Side Story 30 - Da Capo al Fine

Mulai dari awal
                                    

“ Semua berkat guru yang baik, ” Bastian menjawab, mengedipkan mata dan tersenyum, ketika ia memulai sarapan dengan seteguk kopi yang diseduh dengan ringan.

Sarapan dipenuhi dengan suara percakapan pasangan dan tawa anak-anak membawa angin pagi musim panas yang segar. Matahari bersinar terang tetapi tidak terlalu panas, marah oleh udara dingin. Bastian terus mengawasi Constance saat dia makan. Dia meletakkan sepotong roti, disiram mentega, di piringnya. Dia tampak senang, seolah-olah dia memiliki dunia, ketika ayahnya menambahkan lebih banyak gula di atasnya, sama seperti rasa ibunya dalam makanan.

Setelah menghabiskan rotinya, Constance menyeka mulutnya dengan serbet. Dia mengetuk mulutnya dengan ringan, melipat serbet dengan rapi, dan kemudian mengambil rotinya lagi. Kali ini, dia menggigit roti dengan lebih anggun dan mengunyah dengan seksama. Bastian memperhatikan perubahan perilaku Constance mencerminkan tingkah laku Odette yang elegan di seluruh meja. Constance telah menyalin ibunya dengan tepat, bagaimana dia mengambil gigitan kecil dari roti mentega, dengan hati-hati menyeka mulutnya, dan mengunyah dengan hati-hati.

Bastian terkekeh dan membelai rambut putrinya dengan lembut. Constance benar-benar memuja ibunya dan menjadi lebih dekat dengannya saat dia dewasa. Dia sangat mencintai dan mengidolakan ibunya, bergantung pada setiap tindakan dan kata-katanya.

Setelah menikmati rotinya, Odette pindah ke tehnya, tangannya dihiasi berlian biru yang berkilau, membuat bahkan tindakan sederhana ini tampak elegan. Cincin itu adalah pokok pakaiannya setiap akhir pekan pagi selama sarapan keluarga.

Mencoba meniru ibunya, Constance dengan cepat meraih gelas susunya, antusiasmenya meredup ketika dia memperhatikan betapa polos gelasnya dibandingkan dengan cangkir teh ibunya yang elegan. Dia menghela nafas, tampak berkecil hati. Melihat ini, Bastian tidak bisa menahan tawa, segera meminta seorang pelayan untuk membawa cangkir teh mewah berisi susu untuk putrinya.

Odette yang berfokus pada putra-putranya ’ memilih makanan mereka, menangkap tindakan Bastian agak terlambat dan menembaknya dengan pandangan tidak setuju. “ Bastian ... ” namun dia pasrah untuk membiarkannya. Dia percaya itu tidak menguntungkan bagi anak-anak untuk meniru orang dewasa terlalu dini, tetapi tindakan itu sudah diambil dan antusiasme yang ditunjukkan Constance terlalu tulus untuk mengecewakannya, rasanya salah.

Odette melihatnya sebagai momen yang ideal untuk mengajarkan etiket minum teh kepada putrinya. Mendemonstrasikan dengan gerakan lambat dan disengaja, dia dengan elegan mengambil cangkir tehnya.

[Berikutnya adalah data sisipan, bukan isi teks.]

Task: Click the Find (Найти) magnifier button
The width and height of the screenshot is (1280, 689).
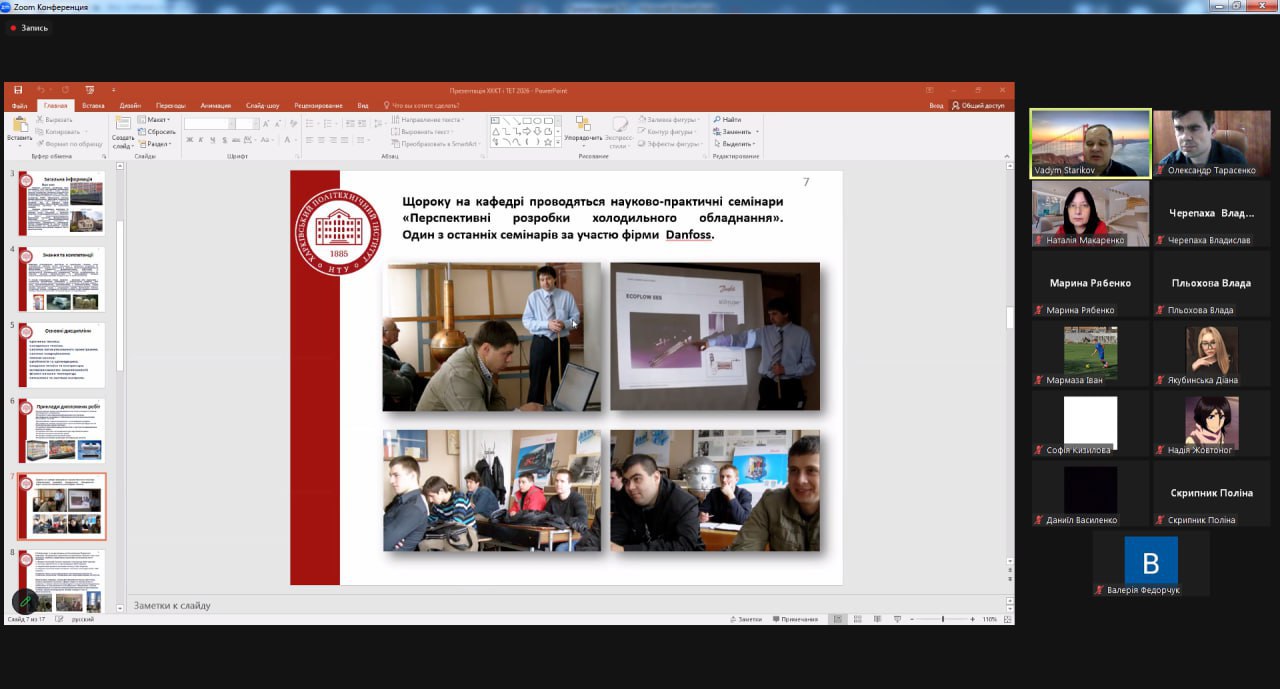Action: coord(727,119)
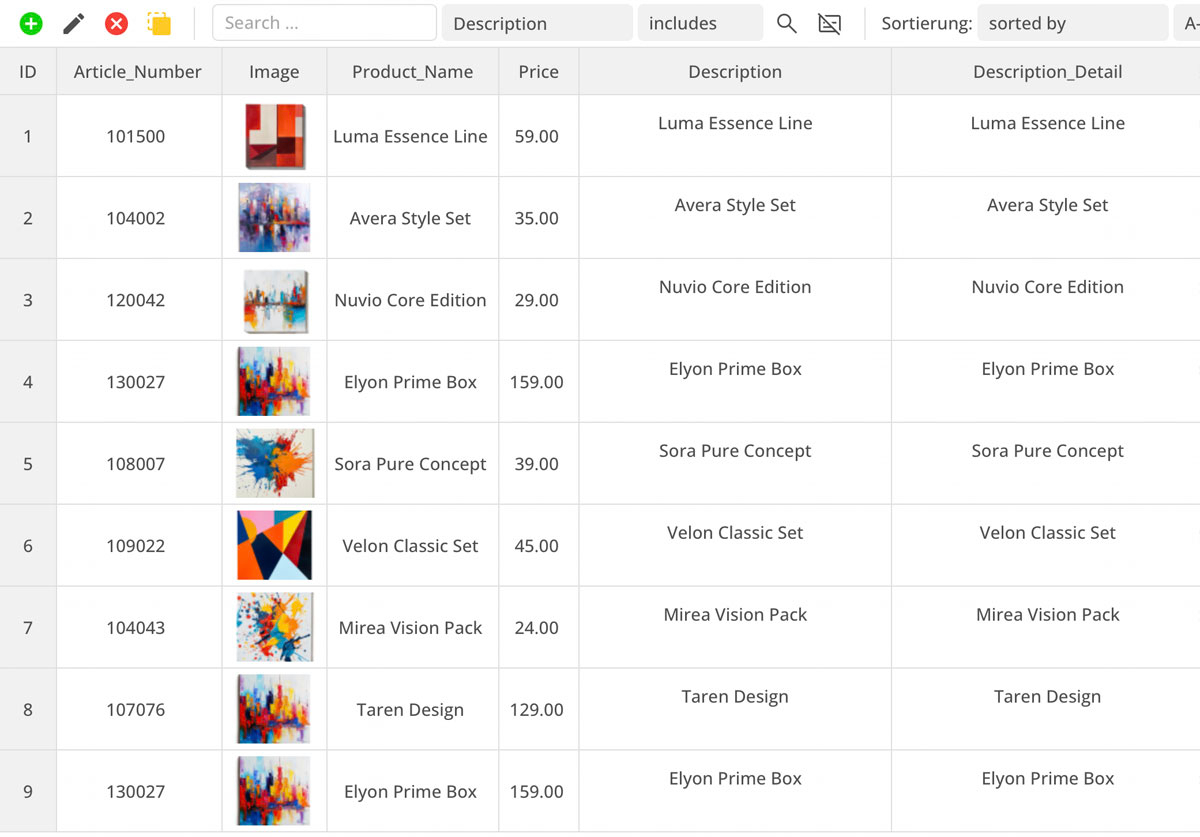Open the Luma Essence Line thumbnail

click(274, 137)
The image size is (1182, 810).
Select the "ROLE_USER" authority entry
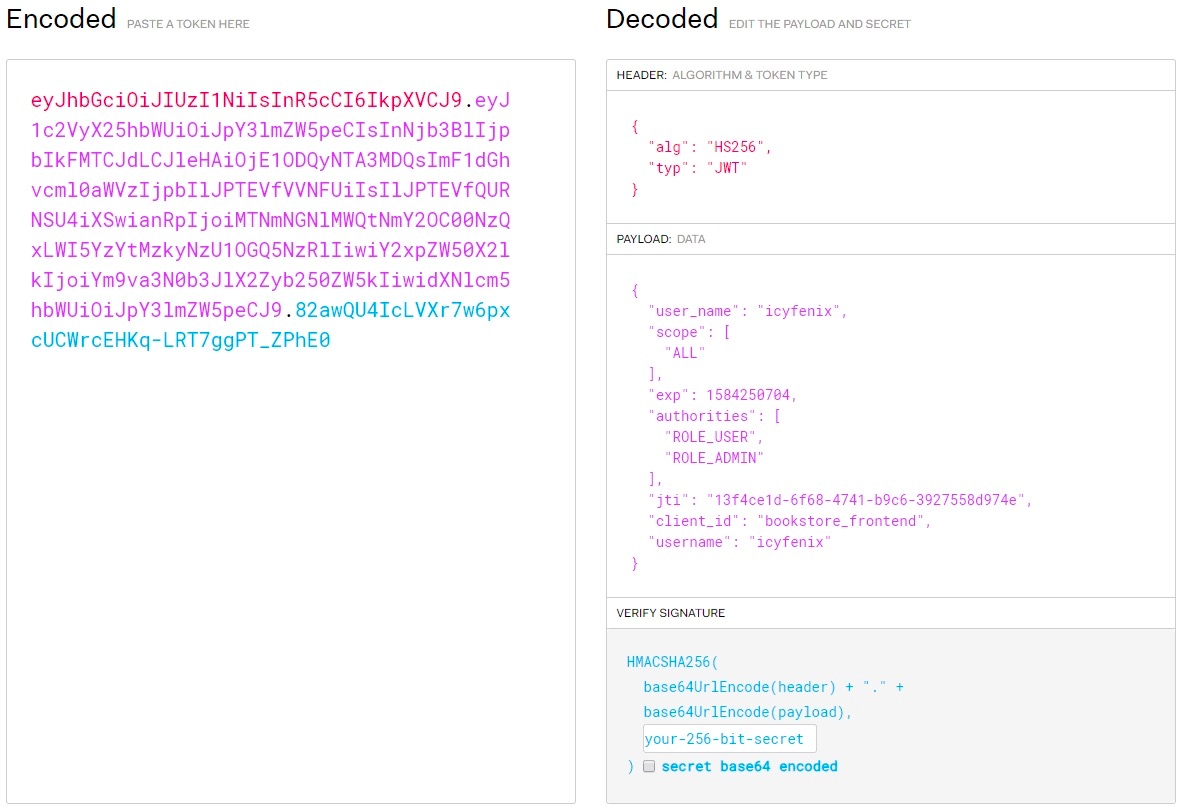click(714, 437)
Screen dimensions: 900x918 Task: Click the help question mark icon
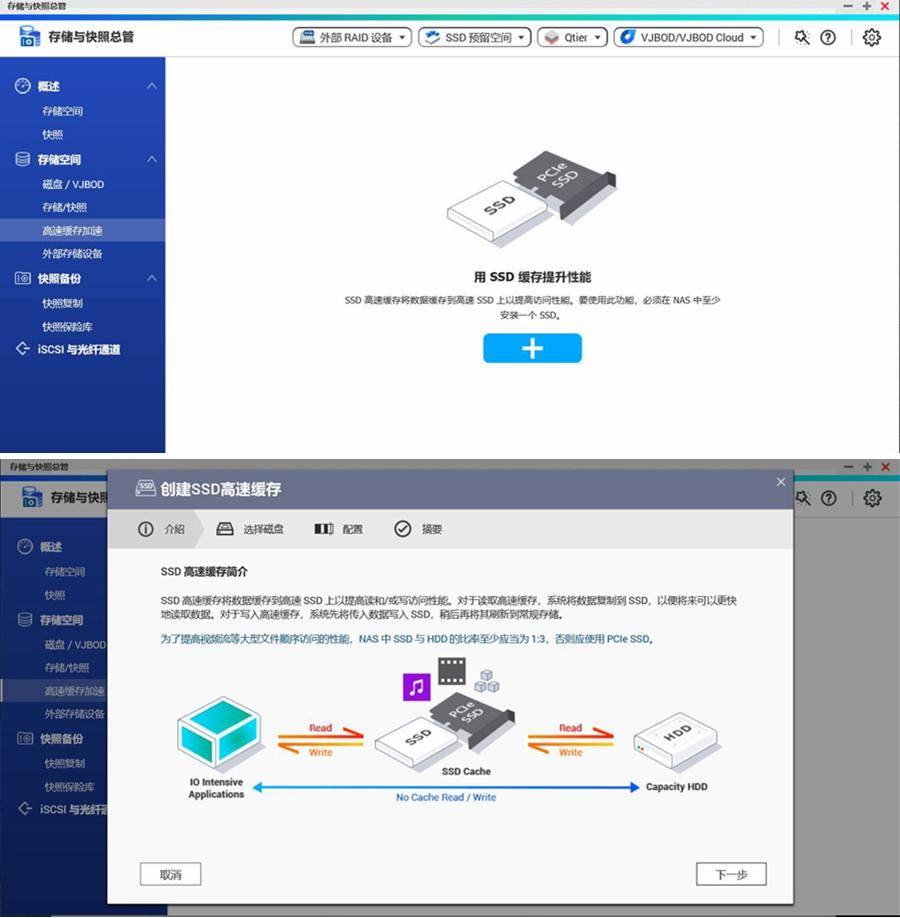(826, 37)
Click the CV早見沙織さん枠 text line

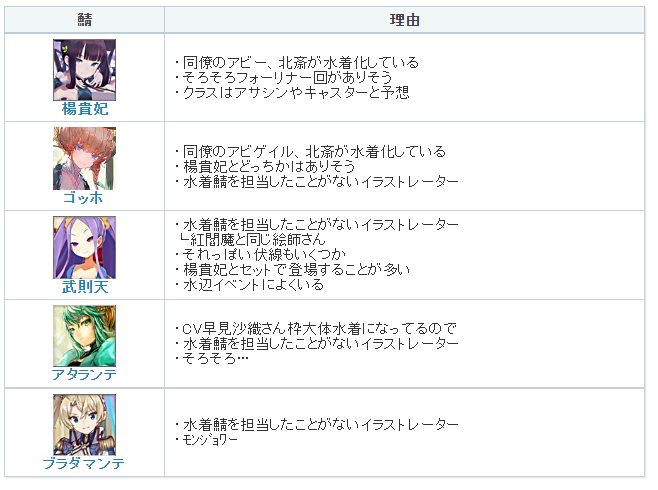pyautogui.click(x=316, y=328)
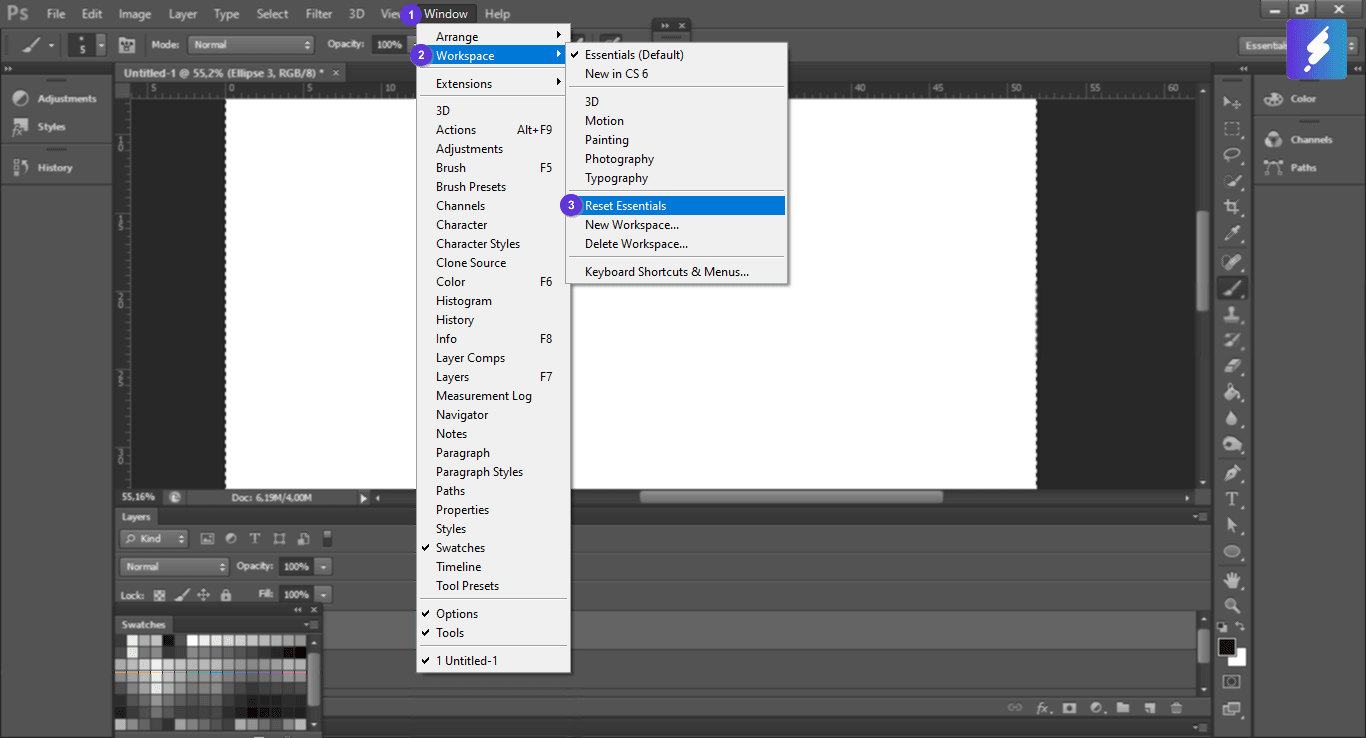Lock layer transparency in the Layers panel

(x=158, y=594)
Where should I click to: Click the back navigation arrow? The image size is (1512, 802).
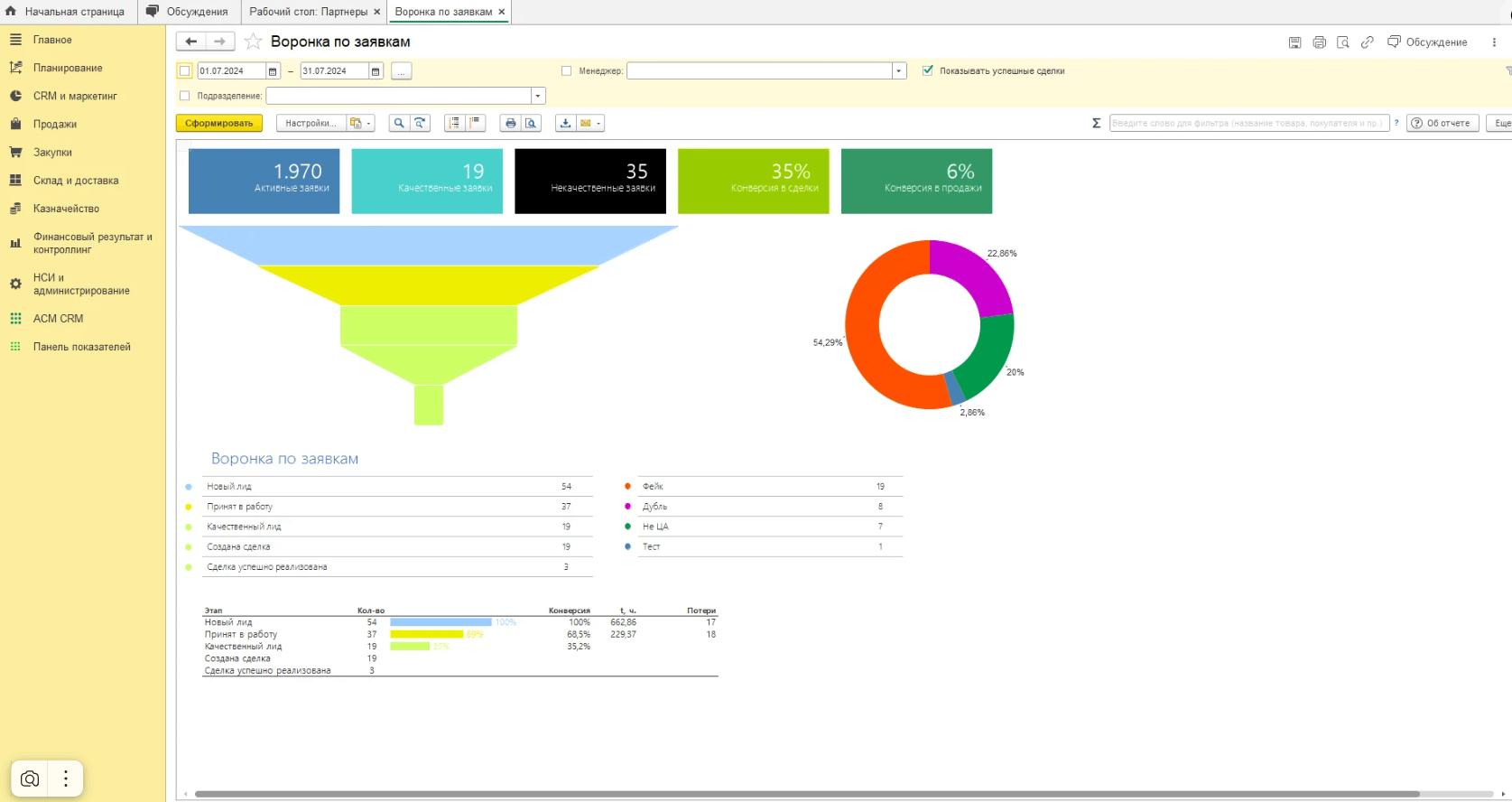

Dengan postur yang tenang dan bermartabat, Odette meneruskan pelajaran etiket kepada putrinya, seperti yang diajarkan ibunya sendiri. 

Dengan senyum, Odette memuji Constance dengan penuh perhatian dan cerdik mengikuti teladannya. Pipi Constance memerah dengan senyum pemalu, tampak secantik dan menawan seperti malaikat. Dia mungkin akan segera kembali ke dirinya yang menyenangkan dan penuh petualangan, tetapi pada saat ini, dia adalah citra seorang wanita muda yang sempurna.

Sarapan akhir pekan mereka, meskipun sudah terlambat, membentang sampai matahari tinggi di langit. Setelah Constance selesai dengan rapi hidangan penutupnya, dia mulai mencuri pandang di piring kue di tengah meja. Melihat itu, Bastian tidak ragu untuk memberikan dua kue kepada putrinya.

“ Terlalu banyak permen bisa berdampak buruk bagi anak-anak, Bastian. Itu kebiasaan buruk juga. ”

Melihat ayahnya ditegur, Constance dengan ragu-ragu mengembalikan kue yang dengan penuh semangat dia bawa kembali ke piringnya.

“ Sekali ini saja, Constance. ” Kata Odette.

Mendengar kata-kata itu, Constance mengangguk dan menikmati kue-kue yang diberikan oleh ayahnya. Tak lama setelah dia membuat jalan ke ibunya dan mulai membisikkan rahasia.